Goal:
Select every line of the rows below that contains the word "Focus".
▬▬▬▬▬▬
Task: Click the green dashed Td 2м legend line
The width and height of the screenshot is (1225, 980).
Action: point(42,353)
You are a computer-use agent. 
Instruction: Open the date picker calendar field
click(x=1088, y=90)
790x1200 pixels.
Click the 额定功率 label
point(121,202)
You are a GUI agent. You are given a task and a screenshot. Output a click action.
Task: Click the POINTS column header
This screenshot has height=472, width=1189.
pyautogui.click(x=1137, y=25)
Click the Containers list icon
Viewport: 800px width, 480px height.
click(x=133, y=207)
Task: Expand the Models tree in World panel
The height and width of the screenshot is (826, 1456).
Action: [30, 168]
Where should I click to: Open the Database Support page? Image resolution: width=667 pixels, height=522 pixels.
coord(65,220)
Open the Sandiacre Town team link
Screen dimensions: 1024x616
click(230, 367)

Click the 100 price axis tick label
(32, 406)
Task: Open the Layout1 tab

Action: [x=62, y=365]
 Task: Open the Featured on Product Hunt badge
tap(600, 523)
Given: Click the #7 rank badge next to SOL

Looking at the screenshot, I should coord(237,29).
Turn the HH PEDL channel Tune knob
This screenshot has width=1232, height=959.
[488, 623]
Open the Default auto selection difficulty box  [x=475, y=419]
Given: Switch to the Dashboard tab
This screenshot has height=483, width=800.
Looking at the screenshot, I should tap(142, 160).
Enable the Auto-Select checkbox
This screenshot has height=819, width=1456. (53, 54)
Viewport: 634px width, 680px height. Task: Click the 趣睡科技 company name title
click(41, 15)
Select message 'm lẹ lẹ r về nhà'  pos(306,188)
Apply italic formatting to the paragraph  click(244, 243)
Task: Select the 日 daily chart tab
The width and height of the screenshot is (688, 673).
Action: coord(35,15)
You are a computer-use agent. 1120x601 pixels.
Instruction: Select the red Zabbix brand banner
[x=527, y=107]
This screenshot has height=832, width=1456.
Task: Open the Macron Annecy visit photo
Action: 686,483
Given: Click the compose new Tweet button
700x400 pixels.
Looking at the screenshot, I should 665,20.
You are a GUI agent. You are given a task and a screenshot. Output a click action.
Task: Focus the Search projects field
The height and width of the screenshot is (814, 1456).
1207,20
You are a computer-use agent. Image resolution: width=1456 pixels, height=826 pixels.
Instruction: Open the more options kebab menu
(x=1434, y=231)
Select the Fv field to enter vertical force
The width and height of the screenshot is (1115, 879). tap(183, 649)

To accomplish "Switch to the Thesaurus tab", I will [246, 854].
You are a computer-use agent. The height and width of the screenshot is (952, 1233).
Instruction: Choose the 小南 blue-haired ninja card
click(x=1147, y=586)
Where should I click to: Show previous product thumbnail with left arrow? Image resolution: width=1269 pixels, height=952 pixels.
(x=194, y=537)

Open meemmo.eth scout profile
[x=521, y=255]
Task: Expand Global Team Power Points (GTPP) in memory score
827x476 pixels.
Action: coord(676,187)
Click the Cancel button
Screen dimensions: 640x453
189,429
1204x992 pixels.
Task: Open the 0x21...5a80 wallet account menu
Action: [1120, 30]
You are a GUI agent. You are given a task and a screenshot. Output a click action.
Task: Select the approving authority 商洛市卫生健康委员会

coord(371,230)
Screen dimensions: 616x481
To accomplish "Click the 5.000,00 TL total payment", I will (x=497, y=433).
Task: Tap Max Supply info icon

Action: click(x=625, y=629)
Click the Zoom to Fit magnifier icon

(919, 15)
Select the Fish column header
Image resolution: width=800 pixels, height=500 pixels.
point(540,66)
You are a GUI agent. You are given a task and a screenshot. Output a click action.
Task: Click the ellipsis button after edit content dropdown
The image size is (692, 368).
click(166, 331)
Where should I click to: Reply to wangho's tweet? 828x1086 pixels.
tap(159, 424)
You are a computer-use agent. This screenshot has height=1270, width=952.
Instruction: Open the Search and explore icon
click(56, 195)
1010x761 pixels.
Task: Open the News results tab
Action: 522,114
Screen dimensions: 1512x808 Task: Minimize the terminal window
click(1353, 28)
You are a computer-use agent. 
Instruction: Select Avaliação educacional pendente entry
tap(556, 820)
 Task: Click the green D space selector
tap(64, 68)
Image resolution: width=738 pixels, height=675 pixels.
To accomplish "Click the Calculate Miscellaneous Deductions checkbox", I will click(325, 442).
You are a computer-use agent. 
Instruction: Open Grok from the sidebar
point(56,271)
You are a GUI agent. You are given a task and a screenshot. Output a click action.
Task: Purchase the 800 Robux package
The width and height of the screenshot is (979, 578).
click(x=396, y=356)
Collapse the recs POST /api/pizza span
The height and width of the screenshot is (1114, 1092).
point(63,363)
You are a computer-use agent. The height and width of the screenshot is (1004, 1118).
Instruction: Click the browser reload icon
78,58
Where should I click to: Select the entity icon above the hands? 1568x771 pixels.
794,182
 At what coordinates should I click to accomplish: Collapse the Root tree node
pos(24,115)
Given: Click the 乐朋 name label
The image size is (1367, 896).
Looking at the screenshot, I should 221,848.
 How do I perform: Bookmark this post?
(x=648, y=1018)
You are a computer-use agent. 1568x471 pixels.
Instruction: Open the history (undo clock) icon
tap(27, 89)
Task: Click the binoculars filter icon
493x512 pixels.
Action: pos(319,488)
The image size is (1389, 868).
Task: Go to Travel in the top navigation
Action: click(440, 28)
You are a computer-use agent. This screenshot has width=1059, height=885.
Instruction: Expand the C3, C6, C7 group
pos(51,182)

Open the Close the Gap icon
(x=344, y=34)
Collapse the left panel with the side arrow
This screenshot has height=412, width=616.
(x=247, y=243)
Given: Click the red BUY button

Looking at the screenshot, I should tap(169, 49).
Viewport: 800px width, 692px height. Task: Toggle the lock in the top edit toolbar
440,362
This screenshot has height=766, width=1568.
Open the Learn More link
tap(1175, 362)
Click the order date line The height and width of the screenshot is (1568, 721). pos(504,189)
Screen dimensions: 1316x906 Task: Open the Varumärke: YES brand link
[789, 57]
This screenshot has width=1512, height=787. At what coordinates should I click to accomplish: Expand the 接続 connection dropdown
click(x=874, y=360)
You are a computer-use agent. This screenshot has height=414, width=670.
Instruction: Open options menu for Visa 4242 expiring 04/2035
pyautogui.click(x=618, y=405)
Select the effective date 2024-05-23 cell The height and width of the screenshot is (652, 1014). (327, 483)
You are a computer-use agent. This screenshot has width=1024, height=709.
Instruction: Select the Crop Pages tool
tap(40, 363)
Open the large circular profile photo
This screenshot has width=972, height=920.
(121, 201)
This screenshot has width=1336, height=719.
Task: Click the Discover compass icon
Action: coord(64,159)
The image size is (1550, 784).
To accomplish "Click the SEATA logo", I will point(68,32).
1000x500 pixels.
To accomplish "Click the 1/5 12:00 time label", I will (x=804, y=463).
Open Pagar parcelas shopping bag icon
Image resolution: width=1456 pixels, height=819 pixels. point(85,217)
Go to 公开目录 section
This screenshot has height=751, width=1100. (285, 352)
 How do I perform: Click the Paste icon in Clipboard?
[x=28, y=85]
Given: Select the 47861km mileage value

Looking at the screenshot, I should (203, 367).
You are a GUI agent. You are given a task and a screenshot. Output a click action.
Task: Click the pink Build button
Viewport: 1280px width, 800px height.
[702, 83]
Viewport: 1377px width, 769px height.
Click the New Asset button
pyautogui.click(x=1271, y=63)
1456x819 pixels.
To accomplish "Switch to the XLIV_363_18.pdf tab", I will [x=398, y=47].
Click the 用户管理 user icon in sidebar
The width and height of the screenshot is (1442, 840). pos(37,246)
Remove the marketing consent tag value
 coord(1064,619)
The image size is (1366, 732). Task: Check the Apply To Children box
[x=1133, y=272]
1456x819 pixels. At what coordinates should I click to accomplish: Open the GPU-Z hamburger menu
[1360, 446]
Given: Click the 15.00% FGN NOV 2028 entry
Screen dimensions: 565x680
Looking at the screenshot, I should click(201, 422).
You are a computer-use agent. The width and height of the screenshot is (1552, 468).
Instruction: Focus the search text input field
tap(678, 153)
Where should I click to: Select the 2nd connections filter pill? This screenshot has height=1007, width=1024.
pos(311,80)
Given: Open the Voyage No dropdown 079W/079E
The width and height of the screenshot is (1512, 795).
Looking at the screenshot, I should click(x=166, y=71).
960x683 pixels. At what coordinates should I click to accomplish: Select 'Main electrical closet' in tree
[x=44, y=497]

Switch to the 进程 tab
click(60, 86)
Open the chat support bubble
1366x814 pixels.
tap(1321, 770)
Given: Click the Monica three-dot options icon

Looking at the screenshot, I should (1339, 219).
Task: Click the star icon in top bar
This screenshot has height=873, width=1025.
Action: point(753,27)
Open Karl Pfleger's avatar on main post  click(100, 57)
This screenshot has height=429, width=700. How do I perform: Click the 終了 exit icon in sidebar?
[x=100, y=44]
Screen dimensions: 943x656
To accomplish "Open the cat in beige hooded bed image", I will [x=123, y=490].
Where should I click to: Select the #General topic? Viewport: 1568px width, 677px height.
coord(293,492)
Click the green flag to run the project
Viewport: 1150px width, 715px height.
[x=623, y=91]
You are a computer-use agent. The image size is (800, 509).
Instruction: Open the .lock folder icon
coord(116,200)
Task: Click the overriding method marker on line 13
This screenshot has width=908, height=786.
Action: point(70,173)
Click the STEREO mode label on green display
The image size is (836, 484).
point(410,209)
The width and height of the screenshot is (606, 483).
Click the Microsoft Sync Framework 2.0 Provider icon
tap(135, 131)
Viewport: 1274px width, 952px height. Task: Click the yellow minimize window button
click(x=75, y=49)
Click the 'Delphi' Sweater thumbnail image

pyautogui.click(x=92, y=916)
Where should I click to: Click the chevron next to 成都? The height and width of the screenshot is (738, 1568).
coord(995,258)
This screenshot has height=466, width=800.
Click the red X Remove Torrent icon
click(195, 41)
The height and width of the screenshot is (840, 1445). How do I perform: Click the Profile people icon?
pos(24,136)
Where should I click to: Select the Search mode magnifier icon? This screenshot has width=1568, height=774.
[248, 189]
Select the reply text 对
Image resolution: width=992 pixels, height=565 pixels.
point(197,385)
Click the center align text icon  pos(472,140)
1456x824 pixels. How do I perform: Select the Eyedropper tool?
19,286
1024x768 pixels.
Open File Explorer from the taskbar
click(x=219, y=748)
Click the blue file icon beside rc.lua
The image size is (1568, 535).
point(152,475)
▬▬▬▬▬▬
Written answer:
Task: Focus the Search projects field
Instruction: Focus the search text input field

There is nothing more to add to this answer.